| Des renseignements que nous avons pu recueillir, 
        au cours de vingt années de contribution bénévole 
        à l'enseignement professionnel, il résulte qu'il existe, 
        en Algérie, un fort déchet dans les établissements 
        d'enseignement technique scolaires et post-scolaires
 Pour une moyenne de 9 années scolaires complètes dans les 
        sections professionnelles du fer et de l'électricité, nous 
        avons noté les déchets suivants :
 lère année en fin d'année 45,7 %
 2ème année en fin d'année 40,9 %
 3ème année en fin d'année 16,2 
        %
  et pour une moyenne de 6 années scolaires 
        complètes dans les écoles professionnelles du bois :lère année en fin d'année 35,3 %
 2ème année en fin d'année 39,5 %
 3ème année en fin d'année 26,4 %
 4ème année en fin d'année 15,7 %
 
 Ces deux tableaux renseignent sur le déchet propre à chaque 
        année, calculé par rapport au nombre de présences 
        au début de chacune d'elle.
 
 Pour faire ressortir la progression du déchet global, à 
        mesure de l'avancement des élèves dans les études, 
        nous avons dressé les tableaux suivants. Le coefficient est établi 
        par rapport au chiffre des inscriptions d'entrée à l'école 
        professionnelle.
 Fer et Electricité :
 Fin de première année .. .. 45,7 %
 Fin de deuxième année .. .. 67,9 %
 Fin de troisième année .. .. 73,2 %
 Diplômes délivrés .. .. 26,8 %
 Bois :
 Fin de première année .. .. 35,3 %
 Fin de seconde année .. .. 60,8 %
 Fin de troisième année .. .. 71,2 %
 Fin de quatrième année .. .. 75,7 %
 Diplômes délivrés .. 24,3 %
 
 Des causes.
 On voit par ces tableaux comparatifs que le plus grand déchet surgit 
        au début des études.

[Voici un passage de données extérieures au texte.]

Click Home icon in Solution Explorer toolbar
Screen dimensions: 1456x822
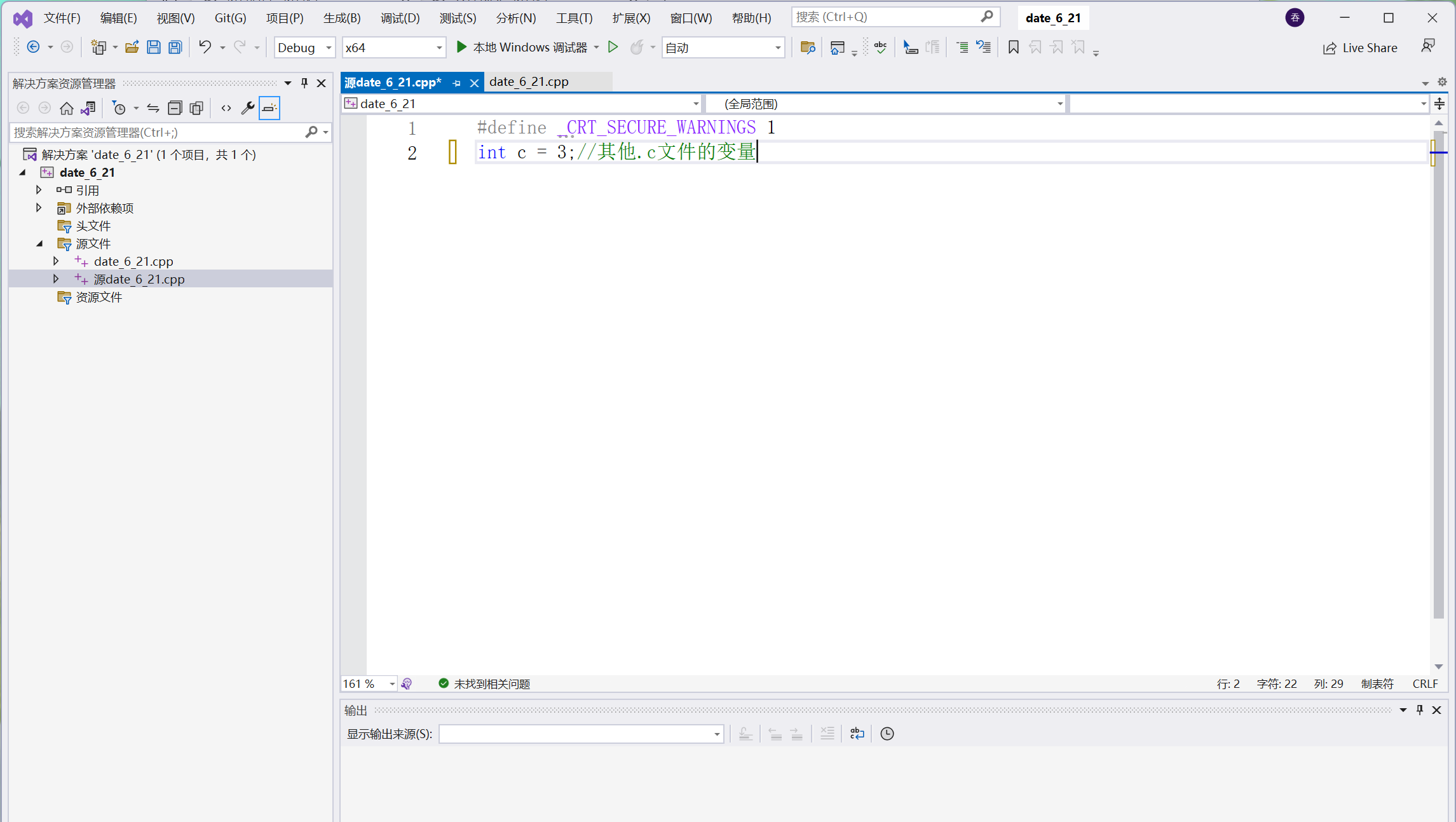(x=66, y=108)
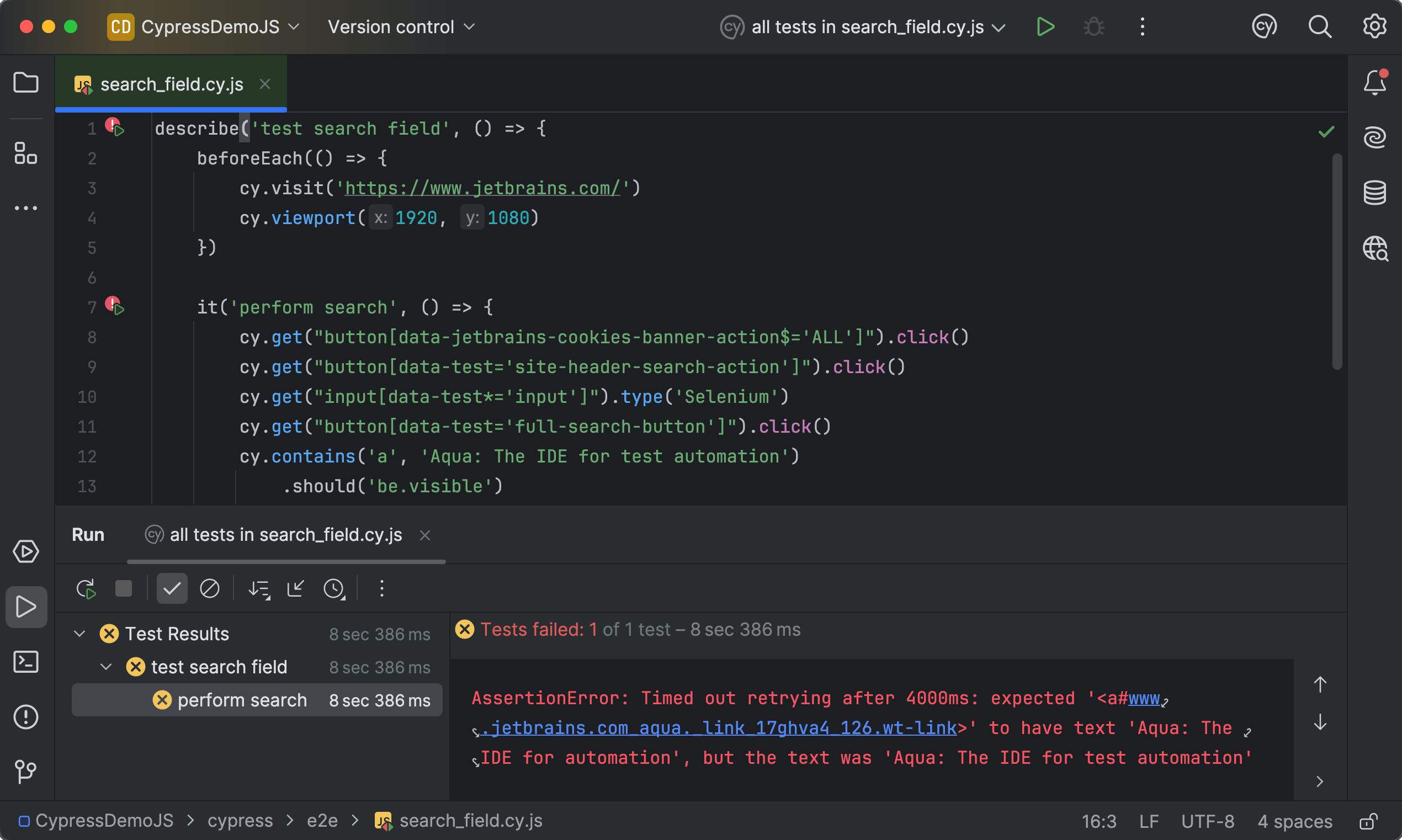Open the Project folder tool window

[25, 83]
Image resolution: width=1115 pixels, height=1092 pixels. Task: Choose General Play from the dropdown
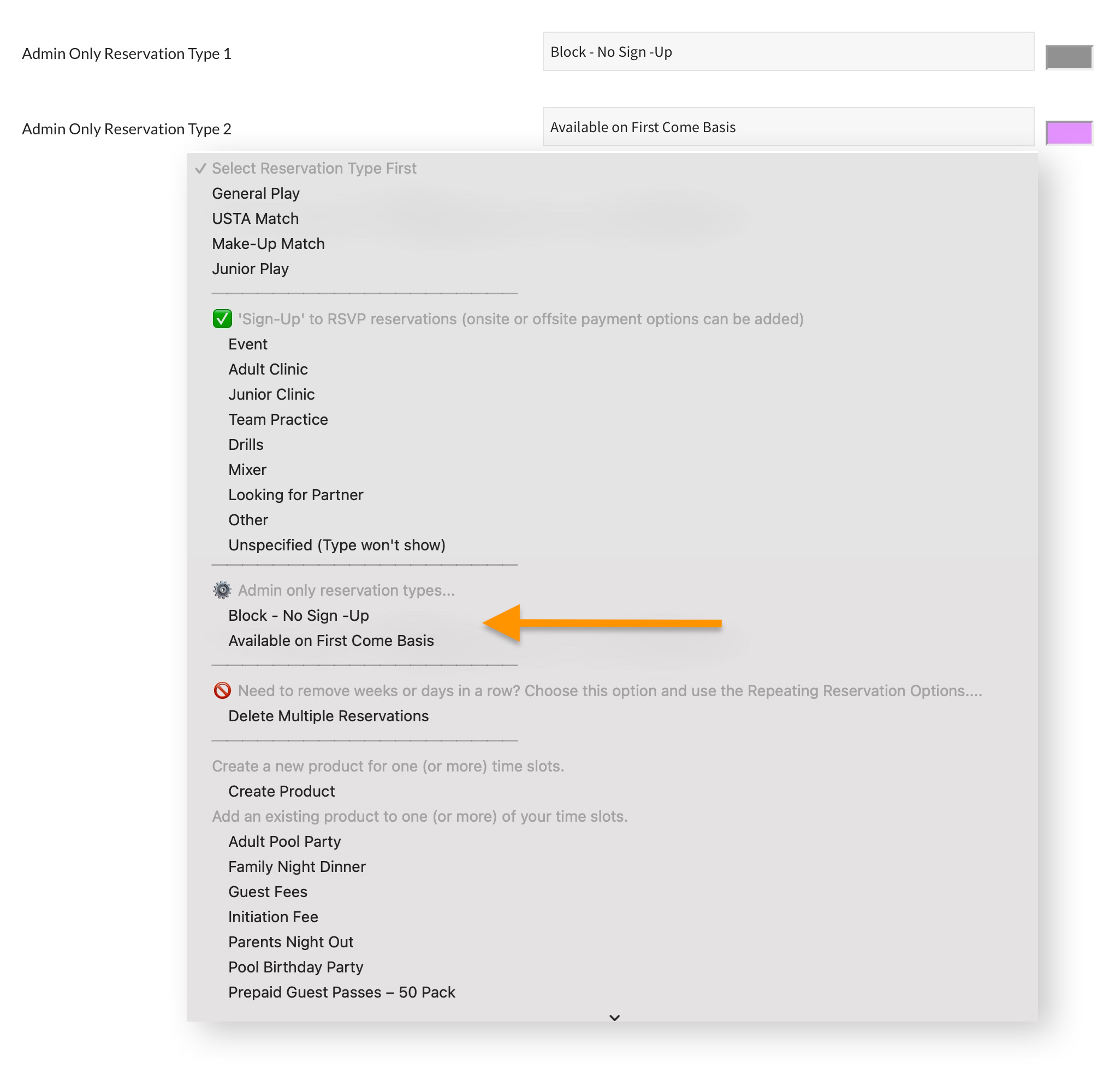tap(256, 193)
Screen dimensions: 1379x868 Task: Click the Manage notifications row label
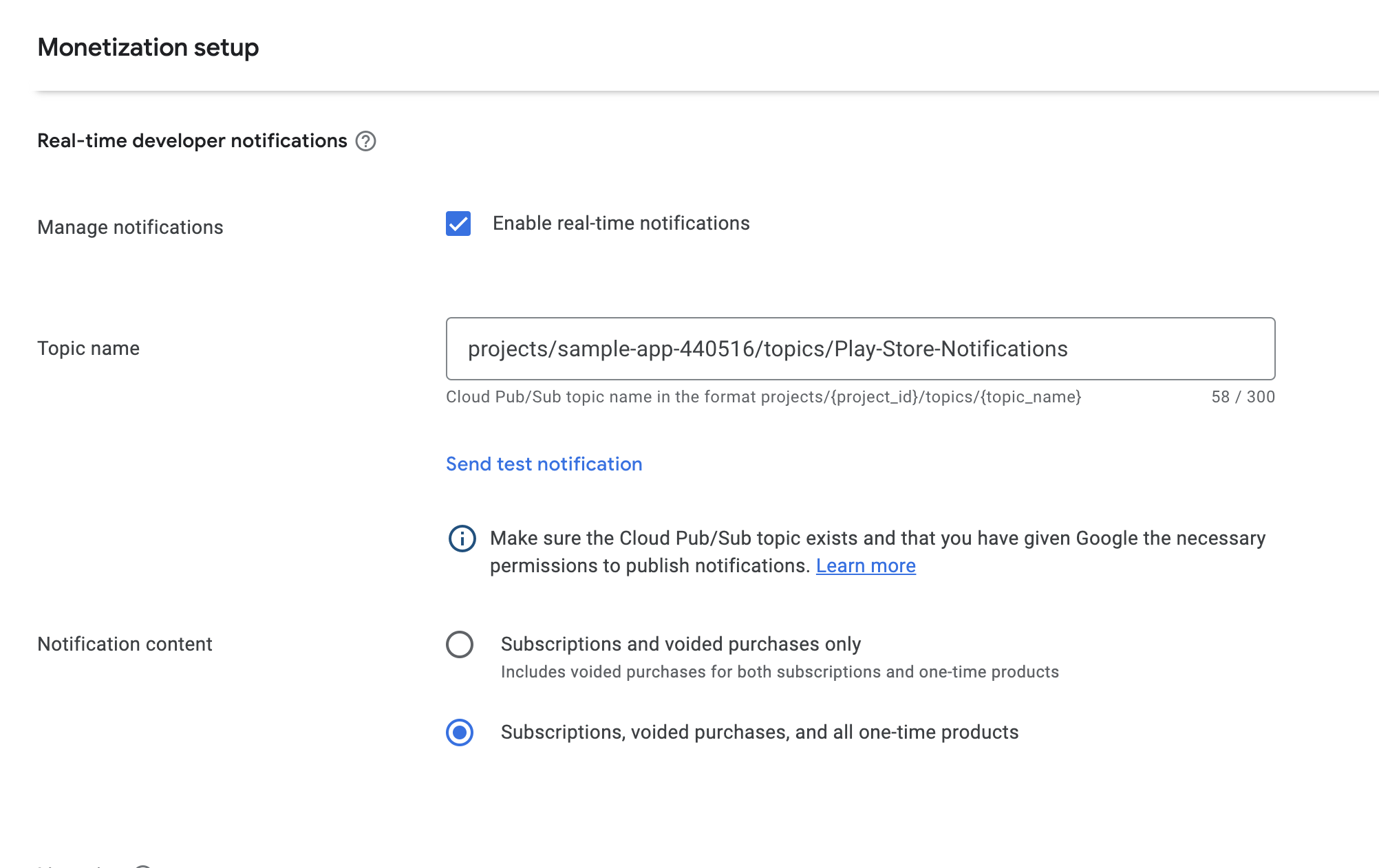(130, 228)
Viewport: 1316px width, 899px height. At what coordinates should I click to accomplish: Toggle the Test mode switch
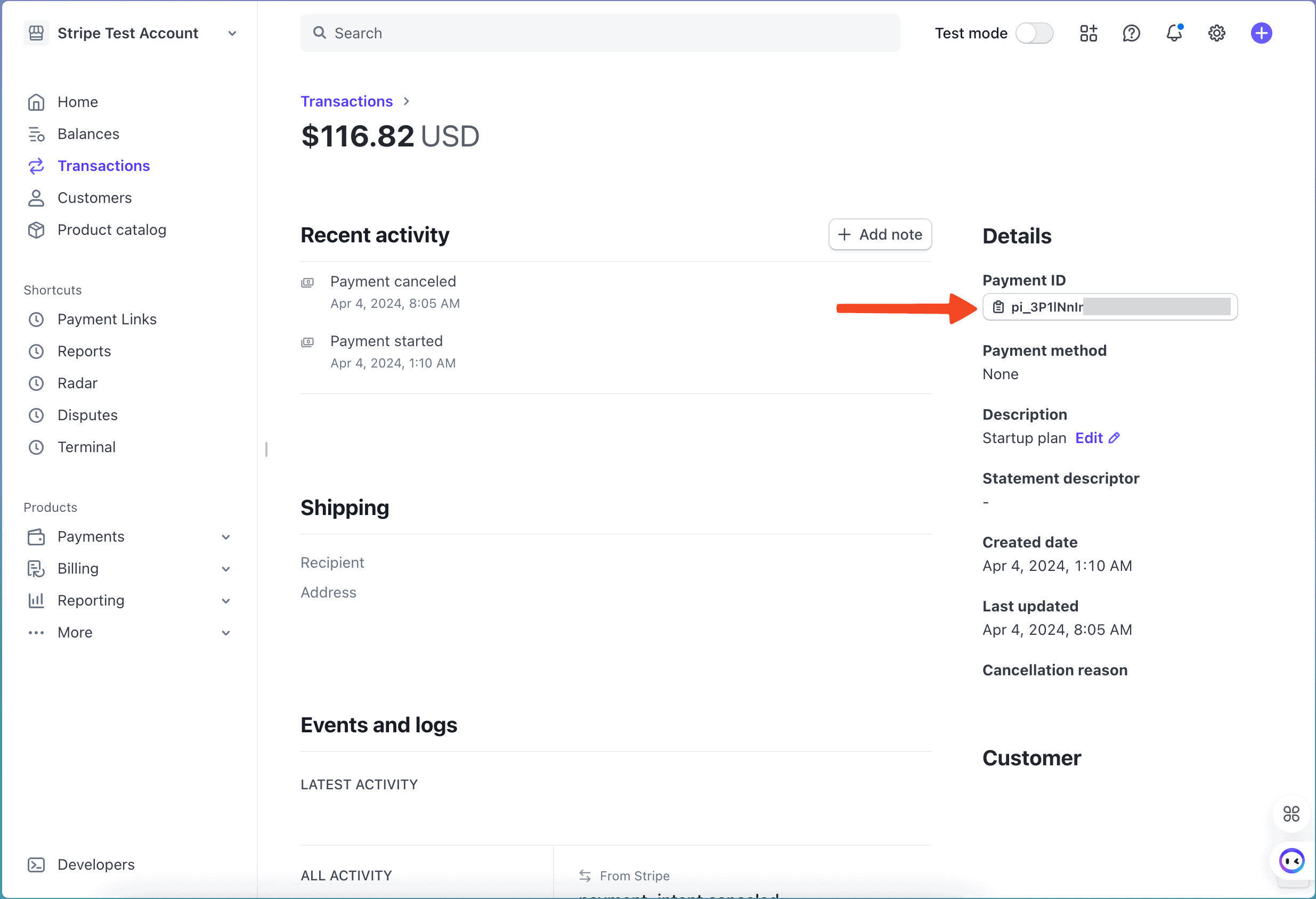click(x=1034, y=34)
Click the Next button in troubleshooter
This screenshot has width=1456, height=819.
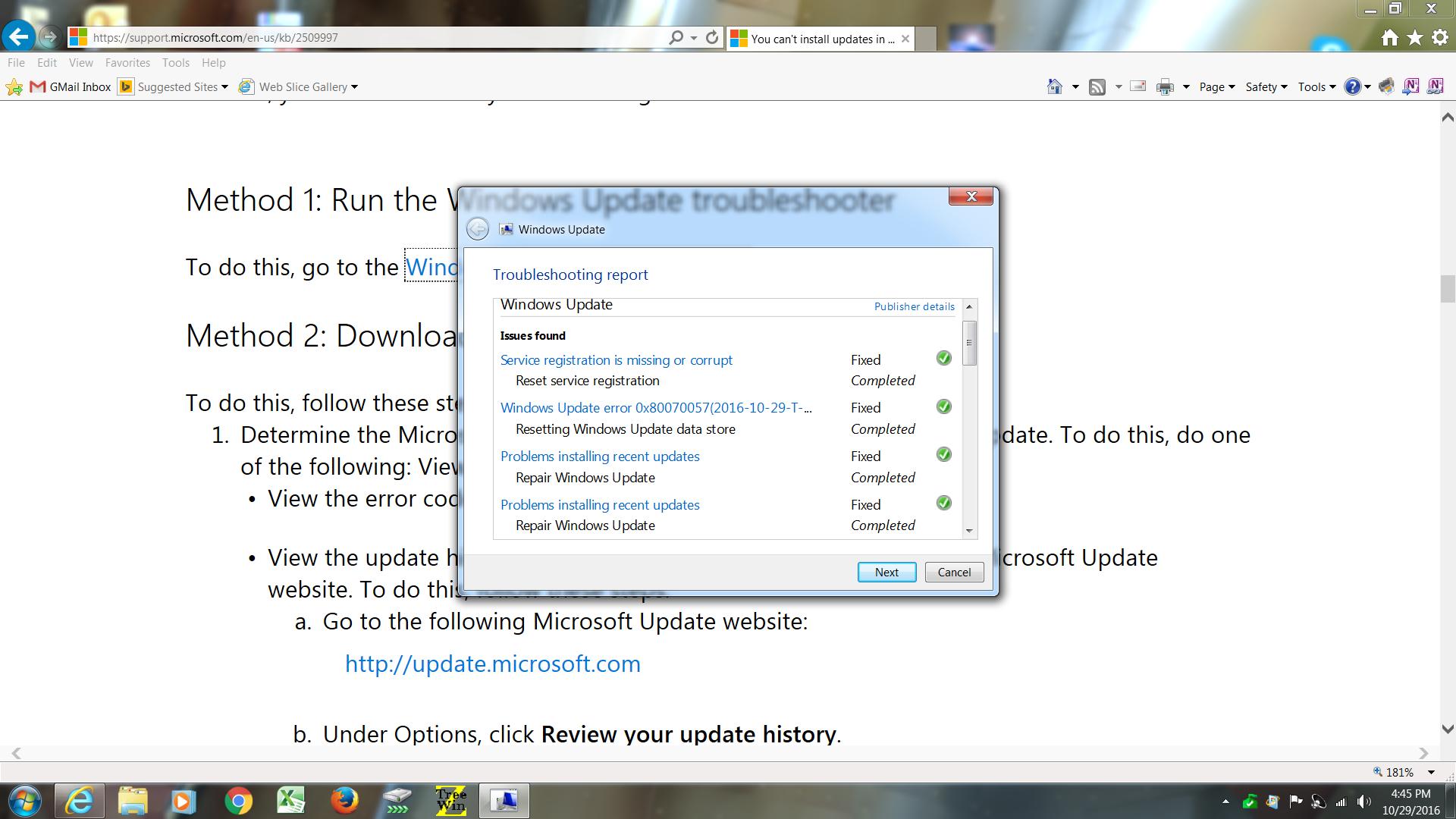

L'expérience a prouvé 
        qu'il est surtout dû au manque d'orientation professionnelle et 
        à l'insuffisance de la préparation des candidats. A ces 
        motifs principaux s'ajoutent des causes diverses qu'il importe de signaler:
 
 a) l'incompréhension 
        des parents : les uns, mal renseignés sur le programme 
        des études, les autres pleins d'illusions sur la valeur et les 
        dispositions de leurs fils ; d'autres encore incapables de faire acte 
        d'autorité pour combattre et enrayer un geste de découragement 
        ou un caprice d'enfant.
 b) 
        l'appât du gain : les jeunes sont éblouis par 
        l'appât du gain et préfèrent gagner que de s'instruire. 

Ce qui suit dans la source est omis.